GETTING THERE Whitfield, in the King Valley, is three hours from Melbourne. Bright is 3¾ hours' drive from Melbourne on the Hume Highway. It's 110 kilometres between the two via Oxley on the Snow Road and the Great Alpine Road.

STAYING THERE GGs by the River, Eurobin, from $295/double a night, 0407 242 789, ggsbytheriver.com.au. Casolare at Politini Wines, Cheshunt, from $175/double a night, 0427 567 377, politiniwines.com.au. Both include lavish breakfast provisions.

COOKING THERE A Tavola! Cooking School at Pizzini Wines, from $130, 175 King Valley Road, Whitfield (03) 5729 8278, pizzini.com.au. Anna-Kate Pizzini's cheesemaking classes at Milawa Cheese Factory, $160 a class or $450 for three classes, (03) 5727 3589, milawacheese.com.au. Patrizia Simone's Country Cooking School, $185, Bright, (03) 5755 2266, simonesbright.com.au.

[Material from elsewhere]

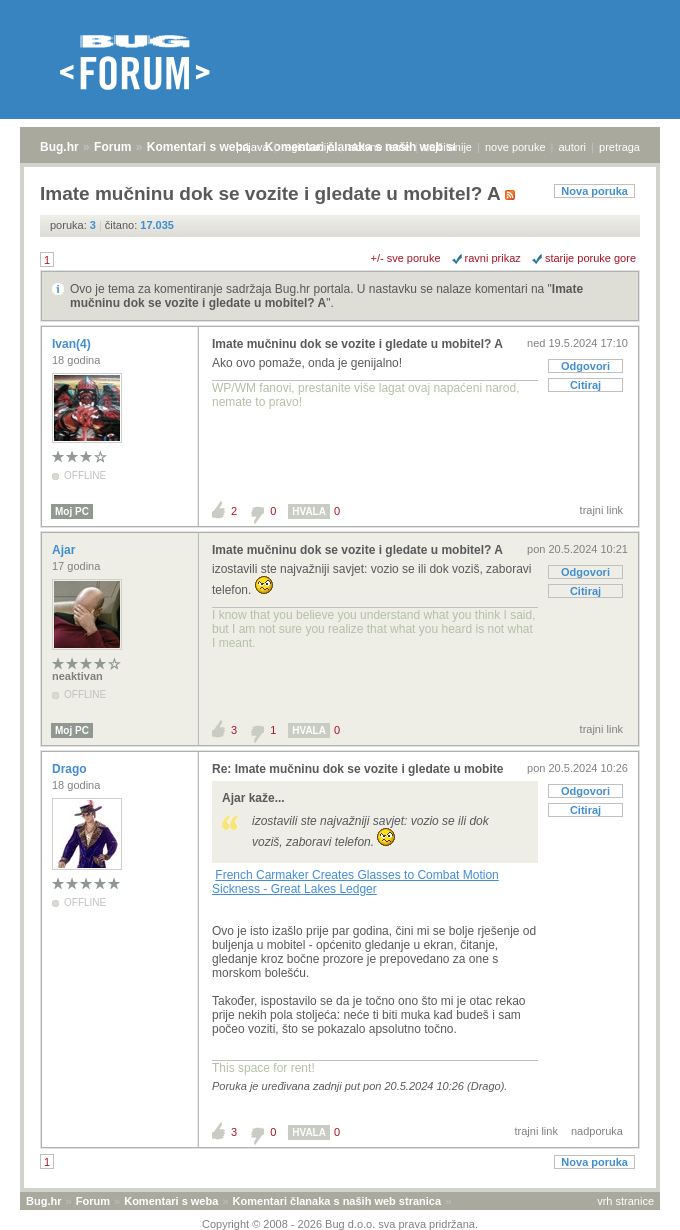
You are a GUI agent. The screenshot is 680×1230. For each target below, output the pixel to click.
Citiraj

EAT & DRINK Myrtleford Butter Factory, 15 Myrtle Street, Myrtleford, (03) 5752 2300. Dal Zotto Wines Trattoria, Wangaratta-Whitfield Road, Whitfield, (03) 5729 8321, dalzotto.com.au. Brown Brothers, 239 Milawa-Bobinawarrah Road, Milawa, (03) 5720 5547, brownbrothers.com.au. Sam Miranda, Snow Road, Oxley, (03) 5727 3888, sammiranda.com.au. Christmont, Upper King River Road, Cheshunt VIC 3678, (03) 5729 8220 chrismont.com.au.

Belinda Jackson was a guest of Tourism North East.

Five other High Country hotspots

• The name on everyone's lips and hips is the Myrtleford Butter Factory, which churns out some of the country's best cultured butter. Drop in for a tasting of butter infused with WA truffles, local Beechworth honey and native lemon myrtle. The pure butter is heaven, thebutterfactory.com.au.

• Sleep amid the vines with the Maui Winery Havens experience. Overnight in a Maui motorhome at Dal Zotto or Brown Brothers' wineries, with a gourmet hamper and bottle of wine, $140 a night, maui.com.au.

• Thirteen Steps is a super-smart, subterranean bistro in the centre of Bright. Co-owner Roy's patter is as smooth as chef-owner David Danks' menu. Order the cellar board and explore the wines by glass (there is a kids' menu, too!), thirteensteps.com.au.

• Hedonistic Hiking & Dal Zotto Wines run summertime half-day Prosecco Road Walks, $165, visitkingvalley.com.au/attractions/king-valley-prosecco-road-walks.

• The Mountain View Hotel is a hatted gastro-pub home to Lana wines in Whitfield, made by yet another Pizzini, Joel. The bar staff rate his Il Nostro Vallo 2010 one of the best steak wines they've quaffed. Let the hatted kitchen talk you into trying it with their thick-cut Angus porterhouse steak, mvhotel.com.au.